NOTICE that I've moved R2 to where I think it belongs. No other changes from your circuit. I think/hope the circuit notes might answer a lot of questions.

CIRCUIT NOTES:

R1 provides a load for the previous stage (in case one is needed), and together with R3 sets the input impedance (Zin). Zin is the parallel value of R1 and R3 (R1 || R3), in this case 1.1meg.

C1 blocks DC, and together with R3 forms a high pass filter, which in this case rolls off low frequencies starting about 10Hz. Guitars don't get within a mile of 10Hz, very few instruments do.

R3 provides a path for bias current, and together with R1 sets Zin as already noted.

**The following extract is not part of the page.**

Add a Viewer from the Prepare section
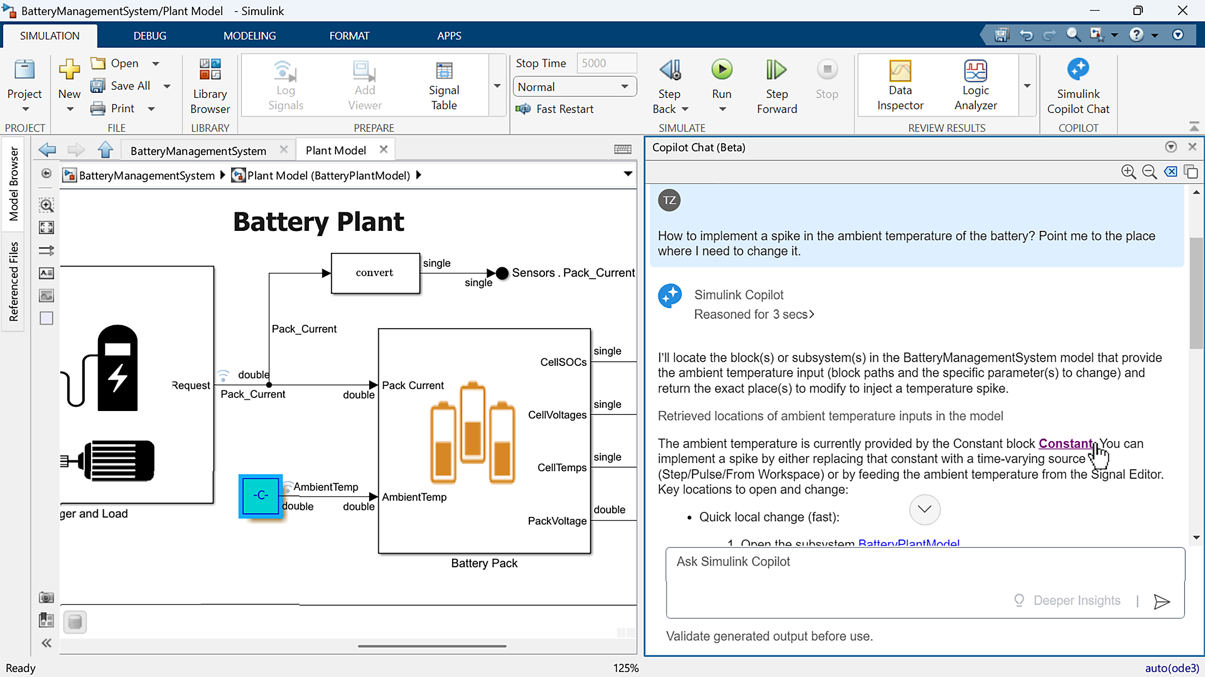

R2: not sure. If it was 100 ohms I'd say it protects the op amp against drawing too much current, and helps prevent oscillation. I suspect that's what it's for anyway. Note that R2 started out on the upstream side of R3, but I've moved it to where I think it should be.

But...how can I think it should be someplace when I'm not sure what it's for? Well, I just do.

C2 shunts high frequencies around Pot1 and R4, increasing feedback for such frequencies, which decreases their amplitude at the output. This helps prevent oscillation, and can affect audio response if sized for that purpose.

U1 is the op amp, in this case an OPA2134.

Pot 1, R4, and R5 are the feedback network.

C3 blocks DC, and restricts DC gain to unity, which keeps DC errors from being amplified. It can affect audio response if sized for that purpose.

C4 blocks any DC that might be present at the output, especially including the DC errors that occur in all op amps. It can affect audio response if sized for that purpose...which in this case it is. Together with R6 it forms a high pass filter that, like C1-R3, rolls off around 10Hz. I don't know why.

R6: I have no idea what this is for, except to form a high pass filter. Some sort of tone shaping?

R7: not sure. If this was about 50-100 ohms I'd say it protects against the effects of capacitance on the output line. I suspect that's what it's for anyway.